I have a set of $n$ device failure times $\{t_i>0\}$ for $i=1...n$ and $N-n$ devices which have not yet failed. Using maximum likelihood I am attempting to find a closed-form analytical solution to fit the data to the following cumulative distribution function:
$$F(t|\lambda,p)=p(1-e^{-\lambda t})$$
where $0<p<1$ is the asymptotic fraction of units to eventually fail and $\lambda>0$ the sub-population failure rate. The likelihood for this MLE attempt is given by: $$\mathscr{L} = (1-F(t_n))^{N-n}\prod_{i=1}^n f(t_i)$$ and $$ \ln{ \mathscr{L}} = (N-n)\ln{\left(1 - p+pe^{-\lambda t_n}\right)} + n\lambda p -\lambda\sum_{i=1}^n t_i$$ with ${p}{d}{f}$ of $f(t)=dF/dt=\lambda p e^{-\lambda t}$. Here we take $\nabla_{\lambda p}\mathscr{L}=0 $ or $ \nabla_{\lambda p}\ln \mathscr{L}=0$ to solve for $p$ and $\lambda$ at max likelihood (or log likelihood). I've just recently learned a smidgen about the Lambert $W$ function and was hoping that someone with a more nimble mind than mine might be able to derive a closed form solution using this and/or other cleverness.

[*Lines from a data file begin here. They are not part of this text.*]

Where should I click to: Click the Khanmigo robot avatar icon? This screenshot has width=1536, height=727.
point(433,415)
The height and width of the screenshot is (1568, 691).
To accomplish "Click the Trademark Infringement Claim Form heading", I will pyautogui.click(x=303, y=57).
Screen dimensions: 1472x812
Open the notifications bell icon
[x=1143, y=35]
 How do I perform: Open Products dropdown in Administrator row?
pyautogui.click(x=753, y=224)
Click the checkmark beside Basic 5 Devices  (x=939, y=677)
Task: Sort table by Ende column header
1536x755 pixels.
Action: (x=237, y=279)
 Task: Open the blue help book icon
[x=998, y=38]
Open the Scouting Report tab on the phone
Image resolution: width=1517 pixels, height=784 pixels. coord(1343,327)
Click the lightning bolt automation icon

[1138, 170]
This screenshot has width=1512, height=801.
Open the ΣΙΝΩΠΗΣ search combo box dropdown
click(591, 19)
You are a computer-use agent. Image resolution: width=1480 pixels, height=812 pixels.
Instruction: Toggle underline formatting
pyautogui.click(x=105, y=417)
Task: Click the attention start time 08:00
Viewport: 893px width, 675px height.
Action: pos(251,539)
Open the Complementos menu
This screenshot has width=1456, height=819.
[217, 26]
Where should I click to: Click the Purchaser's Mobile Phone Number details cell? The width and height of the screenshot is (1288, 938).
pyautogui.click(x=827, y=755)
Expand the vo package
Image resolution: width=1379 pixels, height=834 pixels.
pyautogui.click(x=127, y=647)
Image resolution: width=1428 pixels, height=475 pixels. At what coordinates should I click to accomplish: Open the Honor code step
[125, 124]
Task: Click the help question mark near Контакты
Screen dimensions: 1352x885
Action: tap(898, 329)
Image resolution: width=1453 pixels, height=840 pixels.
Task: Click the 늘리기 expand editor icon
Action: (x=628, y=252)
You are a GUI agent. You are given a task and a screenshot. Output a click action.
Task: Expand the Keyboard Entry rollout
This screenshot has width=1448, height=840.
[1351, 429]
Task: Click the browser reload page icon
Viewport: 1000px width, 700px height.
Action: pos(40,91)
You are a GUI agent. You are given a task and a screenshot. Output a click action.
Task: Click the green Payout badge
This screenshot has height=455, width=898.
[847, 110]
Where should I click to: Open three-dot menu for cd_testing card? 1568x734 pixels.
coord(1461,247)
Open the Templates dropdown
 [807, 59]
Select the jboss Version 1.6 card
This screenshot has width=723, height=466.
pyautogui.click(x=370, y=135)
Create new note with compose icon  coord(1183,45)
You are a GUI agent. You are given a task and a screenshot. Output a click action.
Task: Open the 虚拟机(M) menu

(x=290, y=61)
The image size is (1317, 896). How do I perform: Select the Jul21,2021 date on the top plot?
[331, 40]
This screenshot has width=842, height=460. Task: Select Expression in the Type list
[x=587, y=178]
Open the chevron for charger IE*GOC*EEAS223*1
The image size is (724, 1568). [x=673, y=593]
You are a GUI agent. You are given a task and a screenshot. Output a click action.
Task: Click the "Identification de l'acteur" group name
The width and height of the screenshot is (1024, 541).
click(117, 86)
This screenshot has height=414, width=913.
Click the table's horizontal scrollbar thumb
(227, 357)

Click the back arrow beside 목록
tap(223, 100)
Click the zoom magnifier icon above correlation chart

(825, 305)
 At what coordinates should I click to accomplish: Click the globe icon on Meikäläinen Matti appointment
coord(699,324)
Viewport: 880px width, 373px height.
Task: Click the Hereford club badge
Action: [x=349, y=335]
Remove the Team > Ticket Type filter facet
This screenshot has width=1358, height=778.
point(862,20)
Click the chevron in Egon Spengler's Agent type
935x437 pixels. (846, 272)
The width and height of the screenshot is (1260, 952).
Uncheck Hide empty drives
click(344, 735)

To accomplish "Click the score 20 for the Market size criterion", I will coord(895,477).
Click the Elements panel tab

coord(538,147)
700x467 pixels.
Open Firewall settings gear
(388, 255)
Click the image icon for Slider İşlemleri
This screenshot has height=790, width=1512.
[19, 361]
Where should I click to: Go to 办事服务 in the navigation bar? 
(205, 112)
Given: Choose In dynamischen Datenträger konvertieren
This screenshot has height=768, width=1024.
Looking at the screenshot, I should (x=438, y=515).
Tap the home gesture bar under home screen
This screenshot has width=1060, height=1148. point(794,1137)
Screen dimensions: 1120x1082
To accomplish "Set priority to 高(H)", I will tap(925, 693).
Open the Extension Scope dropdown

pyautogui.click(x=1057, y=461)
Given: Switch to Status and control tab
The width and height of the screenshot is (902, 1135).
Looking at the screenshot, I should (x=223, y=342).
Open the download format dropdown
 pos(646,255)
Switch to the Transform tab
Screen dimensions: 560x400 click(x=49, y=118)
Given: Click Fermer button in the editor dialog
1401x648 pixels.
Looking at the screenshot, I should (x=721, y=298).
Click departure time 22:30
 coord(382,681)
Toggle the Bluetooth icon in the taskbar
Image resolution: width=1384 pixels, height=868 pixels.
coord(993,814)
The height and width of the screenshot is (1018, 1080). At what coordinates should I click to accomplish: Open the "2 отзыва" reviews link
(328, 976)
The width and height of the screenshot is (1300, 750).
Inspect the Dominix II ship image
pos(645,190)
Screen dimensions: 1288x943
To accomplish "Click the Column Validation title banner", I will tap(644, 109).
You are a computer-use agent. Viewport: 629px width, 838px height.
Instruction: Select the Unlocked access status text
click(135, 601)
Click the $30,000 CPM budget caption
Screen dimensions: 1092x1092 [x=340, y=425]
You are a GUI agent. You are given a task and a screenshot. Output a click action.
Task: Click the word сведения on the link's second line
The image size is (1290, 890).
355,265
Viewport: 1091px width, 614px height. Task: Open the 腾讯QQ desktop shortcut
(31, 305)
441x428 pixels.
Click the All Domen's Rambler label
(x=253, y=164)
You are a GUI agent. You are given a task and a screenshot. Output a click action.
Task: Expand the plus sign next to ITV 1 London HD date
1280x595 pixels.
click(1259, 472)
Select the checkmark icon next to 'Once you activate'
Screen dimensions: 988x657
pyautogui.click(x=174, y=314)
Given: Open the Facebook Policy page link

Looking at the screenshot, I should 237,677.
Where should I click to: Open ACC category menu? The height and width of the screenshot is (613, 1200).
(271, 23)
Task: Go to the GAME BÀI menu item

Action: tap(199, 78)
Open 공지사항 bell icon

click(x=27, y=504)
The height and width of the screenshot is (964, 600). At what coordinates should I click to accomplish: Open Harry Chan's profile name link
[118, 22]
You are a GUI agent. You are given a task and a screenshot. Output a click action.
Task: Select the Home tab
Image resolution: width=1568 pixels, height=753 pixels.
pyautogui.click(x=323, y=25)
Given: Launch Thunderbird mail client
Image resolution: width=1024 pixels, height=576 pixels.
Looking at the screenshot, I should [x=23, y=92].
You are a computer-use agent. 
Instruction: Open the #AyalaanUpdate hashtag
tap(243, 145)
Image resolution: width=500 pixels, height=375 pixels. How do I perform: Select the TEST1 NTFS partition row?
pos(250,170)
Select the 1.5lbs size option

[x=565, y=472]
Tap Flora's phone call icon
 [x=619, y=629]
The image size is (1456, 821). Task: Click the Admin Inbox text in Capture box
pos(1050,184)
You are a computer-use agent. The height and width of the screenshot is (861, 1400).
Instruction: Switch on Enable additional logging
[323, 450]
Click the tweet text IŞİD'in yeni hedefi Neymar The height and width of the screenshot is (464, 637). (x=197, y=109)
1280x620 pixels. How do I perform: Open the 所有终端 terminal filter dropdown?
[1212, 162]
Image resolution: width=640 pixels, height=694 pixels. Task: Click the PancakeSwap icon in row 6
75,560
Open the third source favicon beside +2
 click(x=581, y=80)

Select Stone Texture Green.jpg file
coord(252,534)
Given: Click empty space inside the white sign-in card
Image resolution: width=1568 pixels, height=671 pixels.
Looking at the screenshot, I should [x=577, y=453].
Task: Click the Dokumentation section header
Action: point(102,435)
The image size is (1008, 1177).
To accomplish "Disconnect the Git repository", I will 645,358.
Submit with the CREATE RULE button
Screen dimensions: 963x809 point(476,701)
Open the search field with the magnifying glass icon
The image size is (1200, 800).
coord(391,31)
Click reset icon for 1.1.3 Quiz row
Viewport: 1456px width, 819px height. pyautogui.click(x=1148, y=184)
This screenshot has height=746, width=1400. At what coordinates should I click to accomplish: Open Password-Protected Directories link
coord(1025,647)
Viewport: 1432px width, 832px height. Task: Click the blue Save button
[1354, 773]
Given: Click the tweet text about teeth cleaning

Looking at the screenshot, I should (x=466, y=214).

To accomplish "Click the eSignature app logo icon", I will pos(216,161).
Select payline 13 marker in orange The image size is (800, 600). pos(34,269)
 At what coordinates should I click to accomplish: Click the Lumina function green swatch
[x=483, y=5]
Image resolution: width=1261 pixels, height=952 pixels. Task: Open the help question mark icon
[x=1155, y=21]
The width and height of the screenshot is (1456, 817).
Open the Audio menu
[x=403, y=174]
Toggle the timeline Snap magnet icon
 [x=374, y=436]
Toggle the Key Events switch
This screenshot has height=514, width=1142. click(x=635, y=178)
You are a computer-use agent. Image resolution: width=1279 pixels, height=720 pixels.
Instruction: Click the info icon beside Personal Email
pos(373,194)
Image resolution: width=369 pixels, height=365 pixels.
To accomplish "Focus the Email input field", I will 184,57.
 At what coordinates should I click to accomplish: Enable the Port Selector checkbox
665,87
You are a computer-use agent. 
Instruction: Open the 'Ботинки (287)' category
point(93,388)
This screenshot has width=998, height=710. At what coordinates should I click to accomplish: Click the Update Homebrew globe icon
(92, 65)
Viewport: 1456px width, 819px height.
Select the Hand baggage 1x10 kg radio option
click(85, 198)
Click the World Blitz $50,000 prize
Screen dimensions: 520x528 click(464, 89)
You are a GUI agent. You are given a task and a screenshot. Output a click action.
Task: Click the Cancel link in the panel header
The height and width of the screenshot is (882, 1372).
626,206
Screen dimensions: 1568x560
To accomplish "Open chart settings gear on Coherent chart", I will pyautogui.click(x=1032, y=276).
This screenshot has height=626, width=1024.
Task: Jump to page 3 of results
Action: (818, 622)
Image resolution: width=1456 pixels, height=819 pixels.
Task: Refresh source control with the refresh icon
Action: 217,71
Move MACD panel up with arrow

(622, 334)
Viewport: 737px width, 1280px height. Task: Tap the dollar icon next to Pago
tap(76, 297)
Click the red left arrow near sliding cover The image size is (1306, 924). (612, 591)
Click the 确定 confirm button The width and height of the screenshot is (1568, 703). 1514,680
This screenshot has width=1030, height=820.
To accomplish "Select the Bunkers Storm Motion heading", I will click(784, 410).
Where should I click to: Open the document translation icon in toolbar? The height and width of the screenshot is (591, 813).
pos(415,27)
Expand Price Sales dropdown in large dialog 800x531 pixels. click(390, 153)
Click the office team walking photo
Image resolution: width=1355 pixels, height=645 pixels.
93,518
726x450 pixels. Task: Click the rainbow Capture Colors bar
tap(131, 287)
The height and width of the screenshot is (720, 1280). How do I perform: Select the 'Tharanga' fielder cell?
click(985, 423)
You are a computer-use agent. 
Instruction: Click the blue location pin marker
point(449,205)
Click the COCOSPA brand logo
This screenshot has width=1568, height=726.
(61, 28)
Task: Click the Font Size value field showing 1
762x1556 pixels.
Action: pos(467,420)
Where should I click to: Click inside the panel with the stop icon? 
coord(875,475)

Lambert W function can not help: \begin{cases} \dfrac{\mathrm d\mathcal L}{\mathrm dp} = -\dfrac {(N-n)\left(1-e^{-\lambda t_n}\right)}{1-p+pe^{-\lambda t_n}}+n\lambda = 0,\\ \dfrac{\mathrm d\mathcal L}{\mathrm d\lambda} = -\dfrac {(N-n)pt_ne^{-\lambda t_n}}{1-p+pe^{-\lambda t_n}}+np - \sum\limits_{t=1}^n t_i = 0 \end{cases} \begin{cases} p= \dfrac1{1-e^{-\lambda t_n}} - \dfrac{n\lambda}{N-n}\\ \dfrac {(N-n)pt_n\left(1-\dfrac{1}{p+\dfrac{n\lambda}{N-n}}\right)}{1-\dfrac p{p+\dfrac{n\lambda}{N-n}}} = np - \sum\limits_{t=1}^n t_i, \end{cases} \begin{cases} p= \dfrac1{1-e^{-\lambda t_n}} - \dfrac{n\lambda}{N-n}\\ \dfrac {(N-n)pt_n\left(p-1+\dfrac{n\lambda}{N-n}\right)}{\dfrac{n\lambda}{N-n}} = np - \sum\limits_{t=1}^n t_i, \end{cases} \begin{cases} \dfrac{n\lambda}{N-n} = \dfrac{(N-n)t_np(1-p)}{\left((N-n)t_n-n\right)p+\sum\limits_{t=1}^n t_i}\\ p= \dfrac1{1-e^{-\lambda t_n}} - \dfrac{n\lambda}{N-n}\tag1 \end{cases} I am not able to find a closed analytical solution of the system $(1)$. At this time, it can be solved using iteration method or by eliminating of one unknown.